There are precedents for Anzinger’s recent religiosity, or at least his exploration of traditional religious iconography, in earlier works such as Schutzmantelmadona and Der 6. Tag, both 1985; but in the artist’s most recent paintings, his concern with religious imagery seems to have become an obsession, as in Gott mit Löffel (God with ladle, 1998). This canvas, which depicts a scruffy peasant in a void, is reminiscent of Goya’s Quinta del Sordo image of a demented figure with a soup bowl and spoon. Many of Anzinger’s works seem to carry the irrationality of the “black paintings” to an expressionistic extreme, underlining a moment of dementia in creativity. This becomes explicit in a number of 1998 works—After Genesis, The Cat, Sigmund Freud, and Erschaffung eines Esels (Creation of a donkey)—all of which show a clumsy, godlike human figure, floating in space like one of Goya’s grotesque Fates, bringing an animal into being. Indeed, animals have all the presence and majesty in Anzinger’s paintings; humans tend to fade into absence, or become shadows of themselves (as in the various 1996 images of a figure referred to as “M.L.” with a lion or lions), when not becoming distorted monsters, as in certain early works.

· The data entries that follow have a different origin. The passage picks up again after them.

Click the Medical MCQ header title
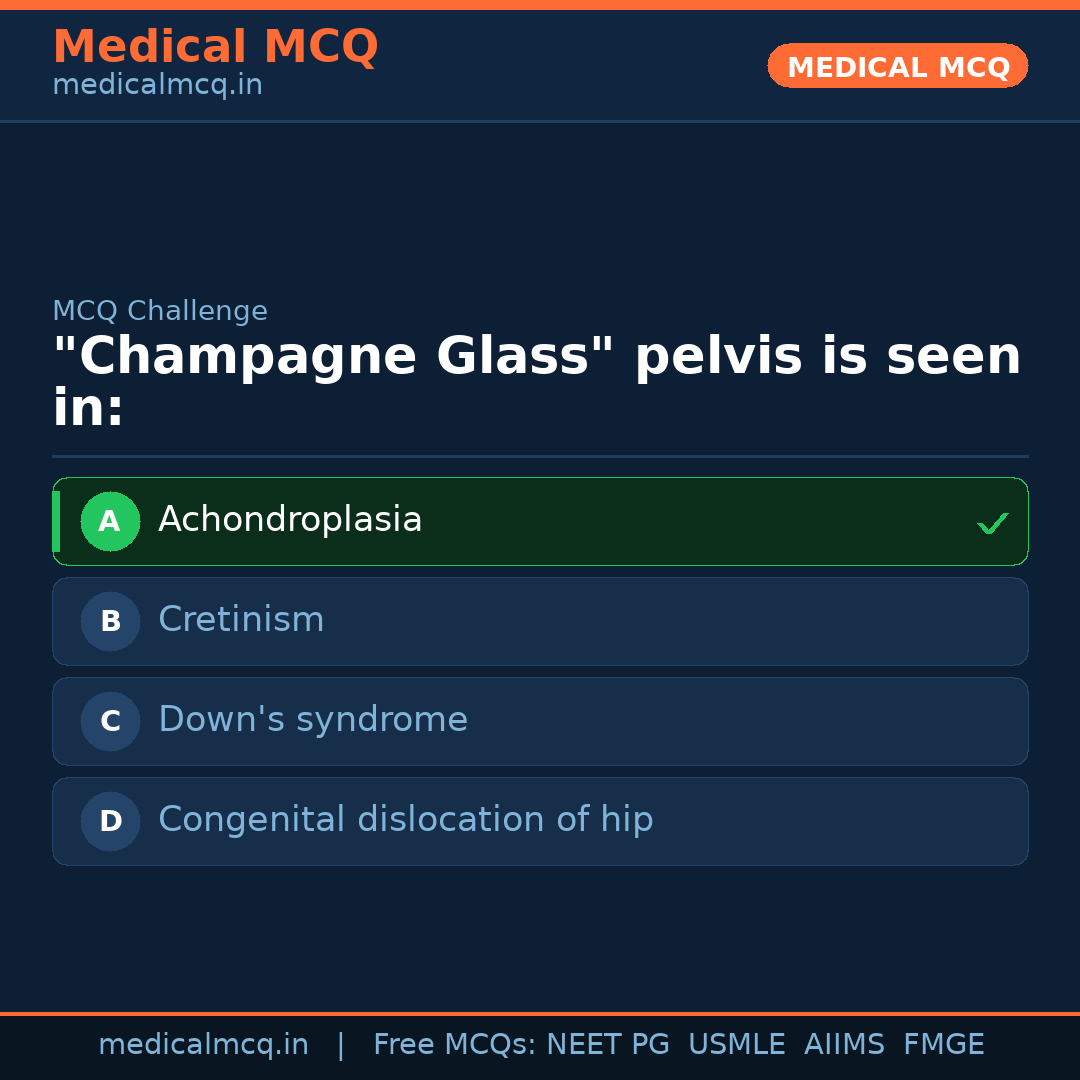1080x1080 pixels. point(215,47)
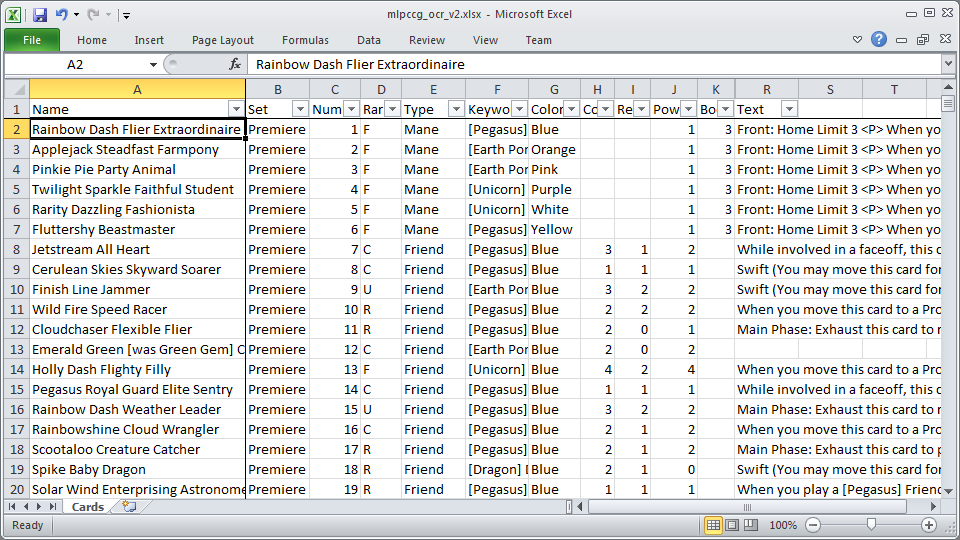This screenshot has height=540, width=960.
Task: Click the Undo arrow icon
Action: click(62, 15)
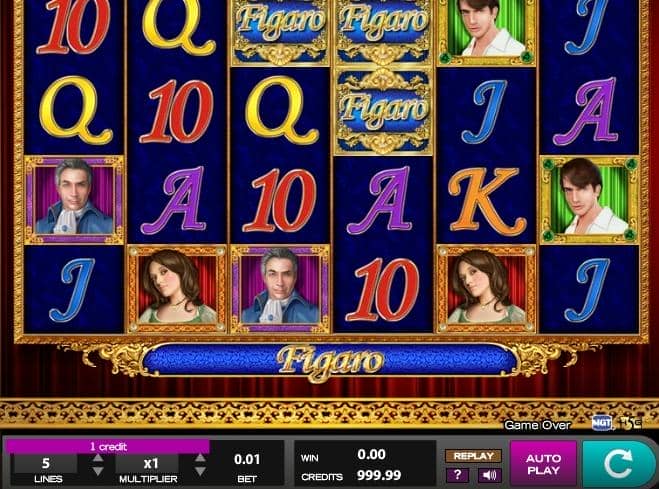Click the purple 1 credit bar
Image resolution: width=659 pixels, height=489 pixels.
click(108, 447)
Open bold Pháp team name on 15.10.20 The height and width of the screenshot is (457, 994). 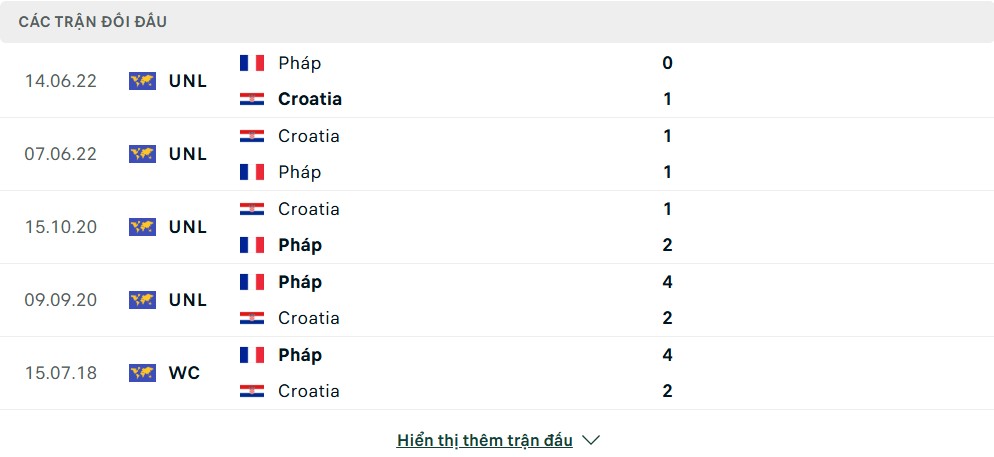(300, 245)
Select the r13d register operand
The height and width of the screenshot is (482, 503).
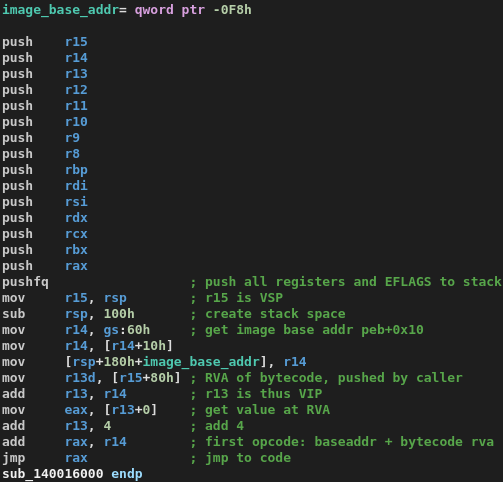(80, 378)
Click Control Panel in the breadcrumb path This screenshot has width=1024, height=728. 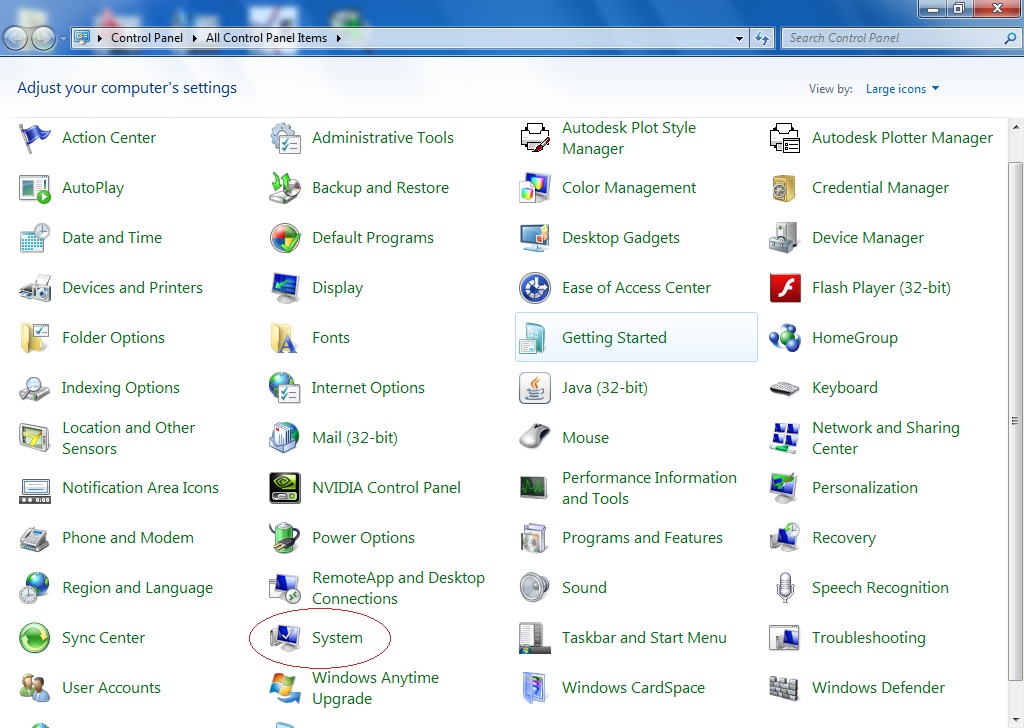146,38
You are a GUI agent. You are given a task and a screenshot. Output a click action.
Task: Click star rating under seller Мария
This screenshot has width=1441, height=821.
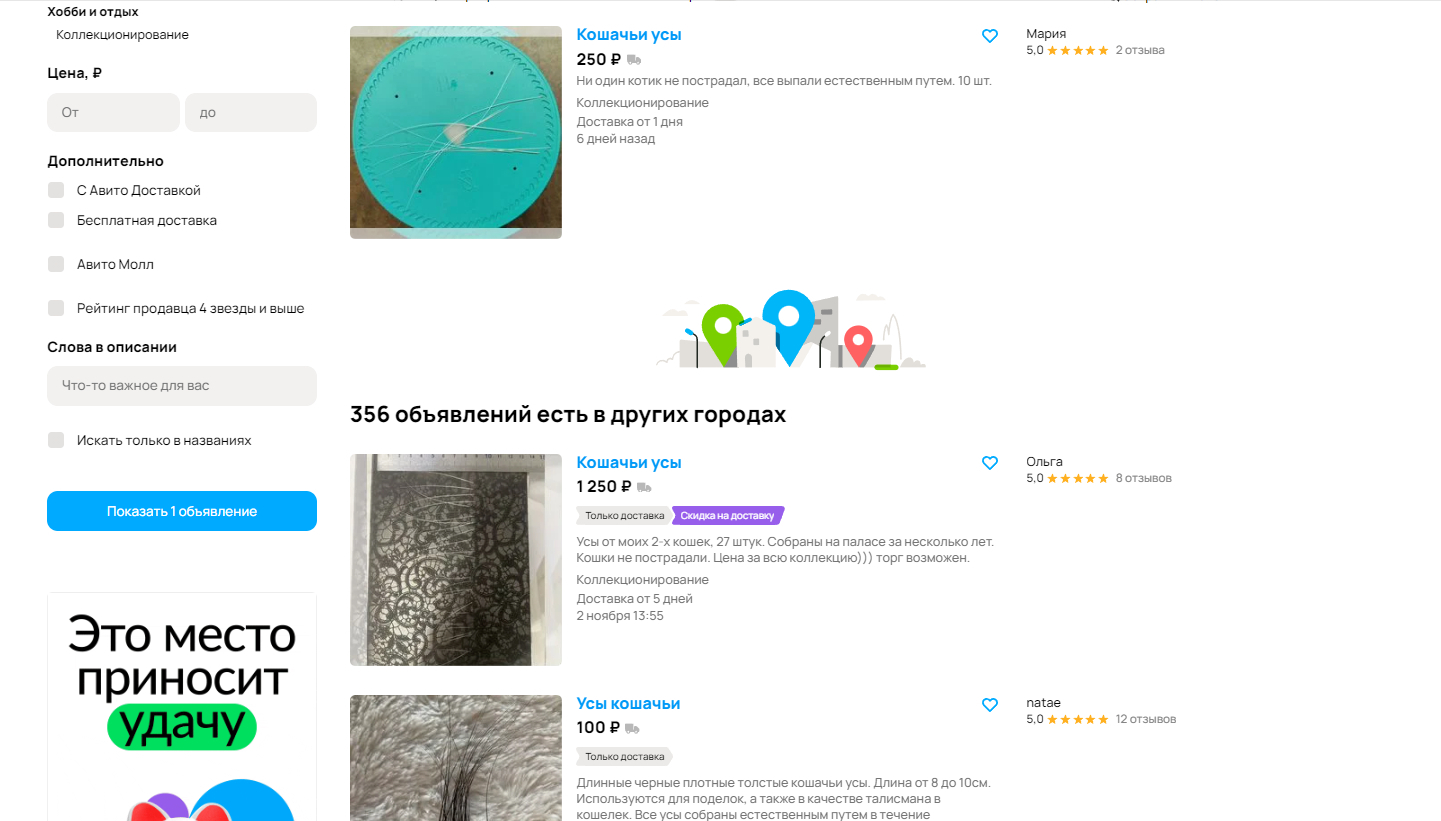[1078, 50]
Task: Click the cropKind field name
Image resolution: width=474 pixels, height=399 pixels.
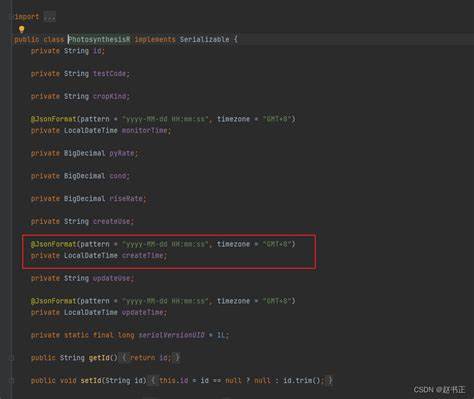Action: click(109, 97)
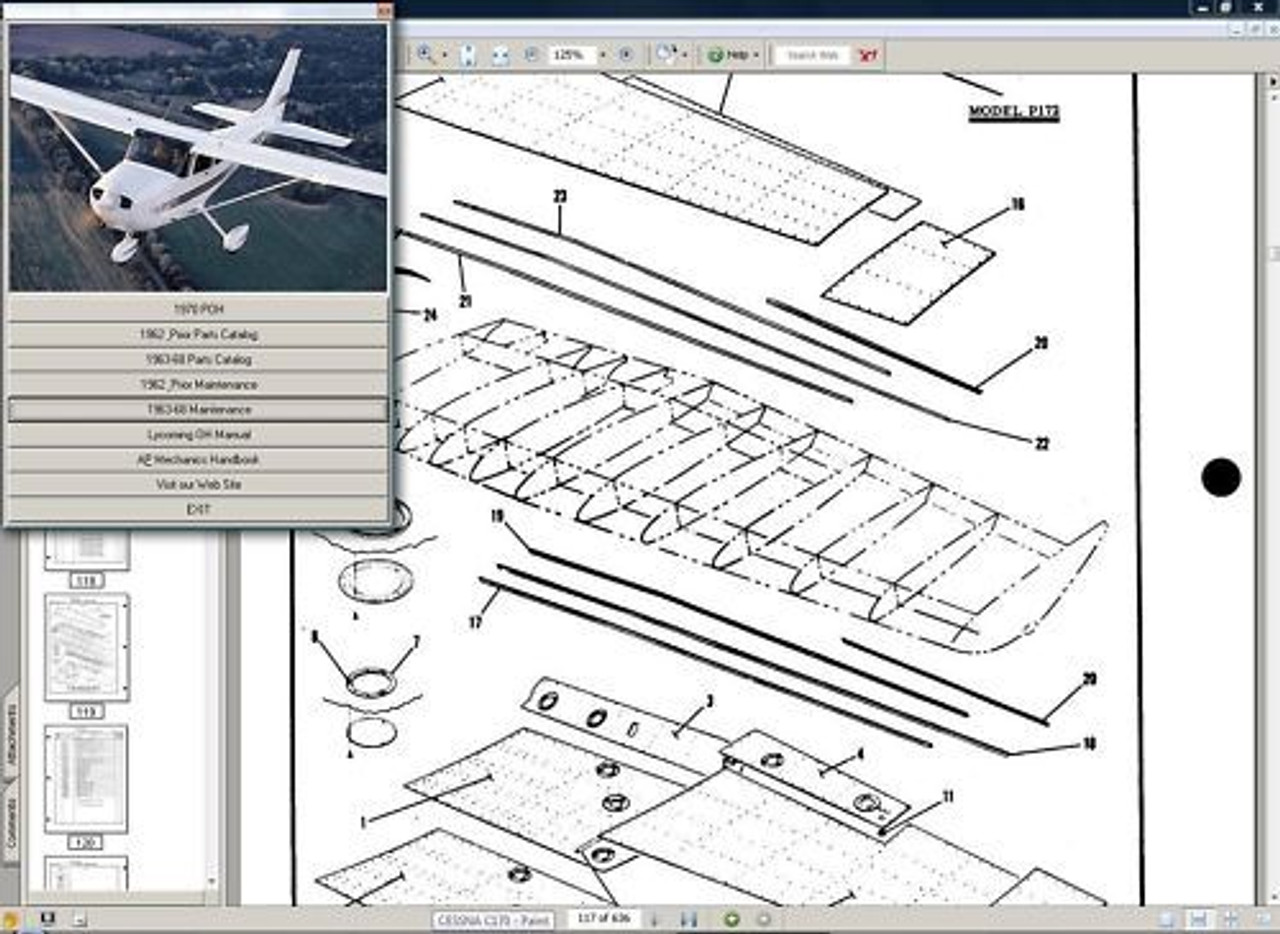The height and width of the screenshot is (934, 1280).
Task: Open the zoom percentage dropdown arrow
Action: point(602,55)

Anzinger is a profoundly conservative painter, and there is a peculiar virtue in his conservativism. For all the urgency his gestures sometimes have and the macabre sexuality he can throw in our faces—as in Sugar Penis, 1984—he regards the object, however faded or forced it might seem, as indispensable and sacred. Can one read Anzinger’s religious sensibility as a postwar German response to the destructiveness of the Second World War and to the secular profaneness of the modern world? In a 1977 essay entitled “The Return of the Sacred?,” Daniel Bell pointed out that “the thread of culture—and religion—is memory,” and that memory at its most intense is a “space of wonder and awe” suggestive of the sacred. It is this intimate, auratic space, fraught with mystery yet limited to particular beings, that Anzinger tries to create in his ’90s works. He presents a welcome alternative to the terror and anguish carried to operatic excess in all-too-many neo-Expressionist works that saw the light of day during the ’80s.